Another way that disk-based technology can increase efficiency is by leveraging distributed computing systems capable of massive scalability. This means that instead of filling up one optical disk with a finite amount of data, distributed computing uses computers in remote locations to scale exponentially as storage needs arise. SEC Rule 17a-4 requires financial-services firms to be able to retrieve specific e-mails and produce them immediately in case of an investigation or during litigation. Disk-based systems give users access to their data via a secure user interface. Users can perform text-based searches and select specific records to view in a matter of seconds. This gives broker-dealers the ability to respond to regulators quickly, while satisfying the requirements of the SEC regarding accessibility of archived records. And because the data is online, records retention management is greatly simplified.

If you're using a disk-based technology or any other non-optical technology such as WORM Tape, the SEC requires only that you notify your examining authority at least 90 days before initiating the technology. Your vendor should be proactive in providing assistance in preparing the necessary 90-day notice documentation.

NASD Instant Messaging Requirements
In another recent regulatory development, the NASD ruled that instant messages have to be retained for at least three years and supervised, just like e-mail.

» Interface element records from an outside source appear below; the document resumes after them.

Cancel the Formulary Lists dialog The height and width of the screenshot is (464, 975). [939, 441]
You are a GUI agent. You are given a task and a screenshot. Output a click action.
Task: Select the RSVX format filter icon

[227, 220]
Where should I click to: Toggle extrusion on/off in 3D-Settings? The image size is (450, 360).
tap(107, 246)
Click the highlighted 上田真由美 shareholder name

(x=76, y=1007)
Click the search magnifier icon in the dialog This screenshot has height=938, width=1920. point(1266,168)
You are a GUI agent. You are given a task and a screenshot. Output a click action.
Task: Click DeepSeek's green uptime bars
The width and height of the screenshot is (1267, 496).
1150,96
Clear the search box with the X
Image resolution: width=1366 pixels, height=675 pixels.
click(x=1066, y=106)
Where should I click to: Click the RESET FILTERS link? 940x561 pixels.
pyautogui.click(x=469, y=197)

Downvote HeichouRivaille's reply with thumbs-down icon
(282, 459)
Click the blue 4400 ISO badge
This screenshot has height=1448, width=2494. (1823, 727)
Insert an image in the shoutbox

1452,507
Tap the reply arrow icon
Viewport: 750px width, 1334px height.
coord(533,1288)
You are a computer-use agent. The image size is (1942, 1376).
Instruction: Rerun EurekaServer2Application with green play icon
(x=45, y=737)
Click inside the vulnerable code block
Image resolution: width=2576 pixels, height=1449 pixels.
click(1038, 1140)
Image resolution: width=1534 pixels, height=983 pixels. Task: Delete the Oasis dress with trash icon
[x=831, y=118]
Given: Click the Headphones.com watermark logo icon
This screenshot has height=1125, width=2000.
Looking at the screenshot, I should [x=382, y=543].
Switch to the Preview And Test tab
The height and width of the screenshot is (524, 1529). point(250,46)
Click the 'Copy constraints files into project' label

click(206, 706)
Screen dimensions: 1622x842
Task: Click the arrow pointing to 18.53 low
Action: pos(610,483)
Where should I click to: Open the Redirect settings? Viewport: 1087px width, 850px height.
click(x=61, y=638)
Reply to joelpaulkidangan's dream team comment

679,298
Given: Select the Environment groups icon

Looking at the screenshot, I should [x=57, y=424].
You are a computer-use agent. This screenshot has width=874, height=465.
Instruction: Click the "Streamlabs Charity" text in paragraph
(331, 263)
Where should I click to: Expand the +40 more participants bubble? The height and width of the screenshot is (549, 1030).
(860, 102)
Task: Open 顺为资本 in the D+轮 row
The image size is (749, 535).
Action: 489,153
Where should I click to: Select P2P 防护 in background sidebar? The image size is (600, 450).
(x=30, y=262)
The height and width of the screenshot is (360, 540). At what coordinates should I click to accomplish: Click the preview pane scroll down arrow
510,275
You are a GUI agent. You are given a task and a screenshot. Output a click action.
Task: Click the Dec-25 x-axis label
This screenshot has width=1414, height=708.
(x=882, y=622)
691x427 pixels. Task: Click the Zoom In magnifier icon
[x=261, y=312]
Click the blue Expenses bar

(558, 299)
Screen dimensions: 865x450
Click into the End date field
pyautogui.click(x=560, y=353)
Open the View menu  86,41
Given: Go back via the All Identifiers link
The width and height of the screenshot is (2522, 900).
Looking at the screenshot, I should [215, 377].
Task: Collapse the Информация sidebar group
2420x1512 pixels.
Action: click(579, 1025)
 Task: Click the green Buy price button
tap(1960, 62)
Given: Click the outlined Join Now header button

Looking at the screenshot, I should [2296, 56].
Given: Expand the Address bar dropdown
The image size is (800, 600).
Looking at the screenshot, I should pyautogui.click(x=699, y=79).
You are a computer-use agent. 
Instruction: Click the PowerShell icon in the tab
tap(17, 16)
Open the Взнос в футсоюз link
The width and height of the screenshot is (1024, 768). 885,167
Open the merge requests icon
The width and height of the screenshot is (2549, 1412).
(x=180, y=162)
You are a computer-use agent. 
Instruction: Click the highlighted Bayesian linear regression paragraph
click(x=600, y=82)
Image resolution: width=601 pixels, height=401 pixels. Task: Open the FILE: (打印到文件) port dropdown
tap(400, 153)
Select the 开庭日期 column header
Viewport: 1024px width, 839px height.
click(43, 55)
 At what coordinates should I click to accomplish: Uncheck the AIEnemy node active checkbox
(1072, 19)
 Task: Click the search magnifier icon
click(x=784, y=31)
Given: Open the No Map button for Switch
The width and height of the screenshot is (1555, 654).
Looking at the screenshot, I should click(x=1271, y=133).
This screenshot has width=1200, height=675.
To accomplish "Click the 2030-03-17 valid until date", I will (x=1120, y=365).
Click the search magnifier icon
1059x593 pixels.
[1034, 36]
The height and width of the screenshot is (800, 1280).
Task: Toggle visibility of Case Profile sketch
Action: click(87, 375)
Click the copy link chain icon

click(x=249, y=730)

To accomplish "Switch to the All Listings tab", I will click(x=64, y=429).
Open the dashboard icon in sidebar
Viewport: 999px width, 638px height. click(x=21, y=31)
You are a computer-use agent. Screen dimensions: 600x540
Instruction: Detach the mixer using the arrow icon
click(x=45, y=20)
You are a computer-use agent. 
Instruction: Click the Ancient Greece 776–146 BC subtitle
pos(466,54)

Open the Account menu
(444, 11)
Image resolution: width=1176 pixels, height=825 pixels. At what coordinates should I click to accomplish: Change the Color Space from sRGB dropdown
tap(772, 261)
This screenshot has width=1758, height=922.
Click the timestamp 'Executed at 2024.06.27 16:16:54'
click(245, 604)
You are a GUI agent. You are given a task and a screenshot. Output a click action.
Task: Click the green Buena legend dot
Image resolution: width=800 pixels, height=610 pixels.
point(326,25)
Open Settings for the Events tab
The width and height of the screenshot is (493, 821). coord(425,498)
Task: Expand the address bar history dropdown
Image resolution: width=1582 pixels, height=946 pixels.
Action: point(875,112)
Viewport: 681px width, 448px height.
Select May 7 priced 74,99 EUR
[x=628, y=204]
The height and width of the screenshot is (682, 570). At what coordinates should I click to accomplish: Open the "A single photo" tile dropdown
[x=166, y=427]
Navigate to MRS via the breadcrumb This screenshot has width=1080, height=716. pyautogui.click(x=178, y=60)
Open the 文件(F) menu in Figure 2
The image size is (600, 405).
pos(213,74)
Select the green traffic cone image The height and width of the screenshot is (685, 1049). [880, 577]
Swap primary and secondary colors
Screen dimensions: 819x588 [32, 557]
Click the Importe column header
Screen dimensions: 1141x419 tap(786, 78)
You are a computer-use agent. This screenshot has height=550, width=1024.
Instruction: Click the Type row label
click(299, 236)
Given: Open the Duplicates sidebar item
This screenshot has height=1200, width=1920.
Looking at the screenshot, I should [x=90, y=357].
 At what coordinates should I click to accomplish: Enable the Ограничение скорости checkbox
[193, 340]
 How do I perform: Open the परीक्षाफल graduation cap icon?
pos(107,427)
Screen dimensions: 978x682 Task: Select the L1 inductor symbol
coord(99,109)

In a notice to its members dated June 18, 2003, NASD says: "Regardless of the informality of instant messaging, it is still subject to the same requirements as e-mail communications and members must ensure that their use of instant messaging is consistent with their basic supervisory and record keeping obligations." The NASD decision followed a similar directive from the New York Stock Exchange, which stated that record retention as outlined by NYSE Rule 440 and SEC Rule 17a-4 applies to instant messages as well as e-mail. Other organizations such as the American Stock Exchange and Commodity Futures Trading Commission have similar rules for their members.

This means that brokerage firms need a solution that enables them to automatically index and archive-and quickly retrieve-all instant messaging conversations. The optimal solution will integrate seamlessly into your e-mail -archiving system, providing an all-in-one, total compliance package.